What’s Left of Me?

It’s ironic that I have a Master’s degree in Psychology but had no real idea what the buzzwords actually meant.  Words like emotional abuse, projection, dissociation, and denial, all so relevant to the therapeutic process, were only concepts; ideas I could define but not really relate to.  It’s a good thing I decided not to use my degree.  Imagine the number of people I might have hurt because of my own unexamined self.  Or I suppose, lack of a self.

What happens when I take it all away?

I’ve let go of the emotional abuse.  I recognize it (mostly) and walk away from it.  I’ve dismissed those people from my life.  In doing so, I have a big gaping hole of loneliness.  I have friends and family, but without those who tapped into my comfort zone, I feel alone.  I’m on edge, wondering when I’ll feel at ease again, thinking perhaps I never will.

I now understand which of my character traits were projections from others,and I find that most of who I think I am is nothing but a projection of others.  I am what others have told me I am.  Who am I now that those people are no longer creating me?  Who’s voices should I believe?  I know I can’t beleive my abusers, but I’m not sure I can beleive others, so how do I create myself?

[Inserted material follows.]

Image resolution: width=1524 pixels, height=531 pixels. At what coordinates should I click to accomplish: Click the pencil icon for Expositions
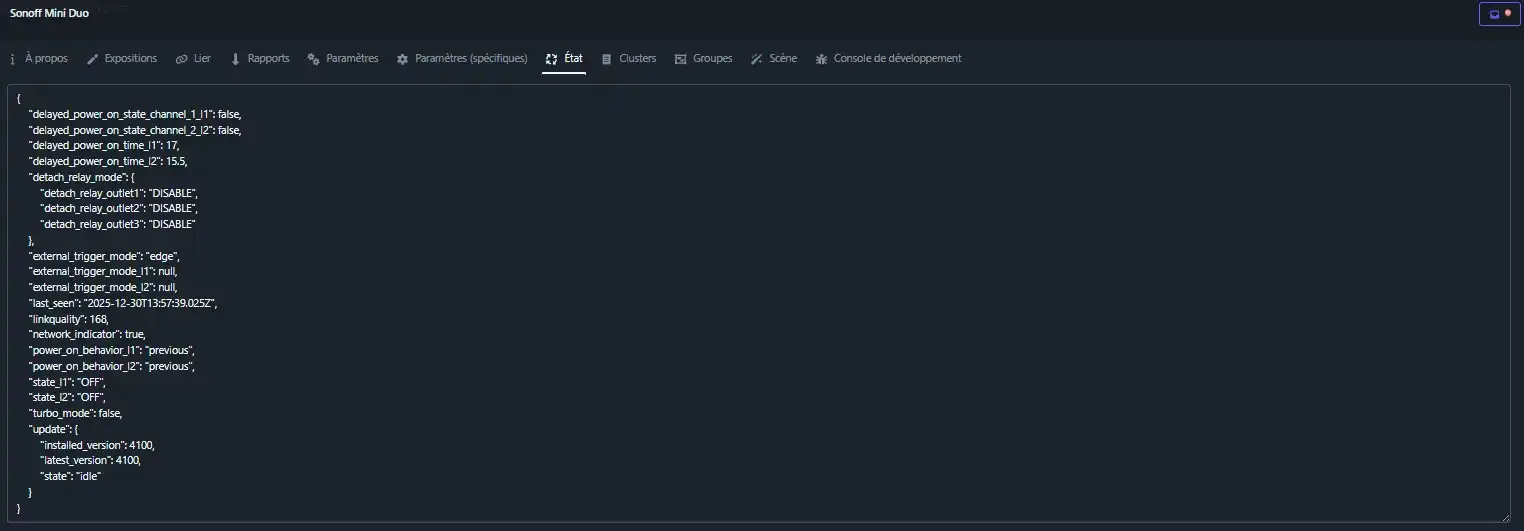[93, 59]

I am slowly starting to understand how often I disassociate.  I don’t have numerous personalities, but I put on a show, all the time, rather than let my authentic self come out. Which makes perfect sense, since I have no idea who my real, authentic self is.

Denial.  I’ve spent 40 years in a state of denial regarding the true impact of my teenage years on who I am, how I present myself, what I hide, what I accept as truth, what I accept as how I should be treated.  I’m headed back into EMDR to start working on these years and the issues they created; the issues that created those years.  I have no idea how to actually do this though.  I can tell the stories of those years, years on the streets, in institutions, in terrible living situations.  I can describe in great detail what happened during almost every moment of those 4 years.  What I can’t do is feel it.  I can put on my mask of denial, I can disassociate myself from the actual events of those years and I can project how I should be feeling, maybe even convincing a therapist of my authenticity.  When I leave the session though, I know that it’s lie.  I know that all I’ve done is tell story, which isn’t enough.  I have to live the story to get through the story.  It’s the conundrum of feeling feelings you don’t know how to feel.  I have no idea how to relive these stories, but that’s what I must do to get past them.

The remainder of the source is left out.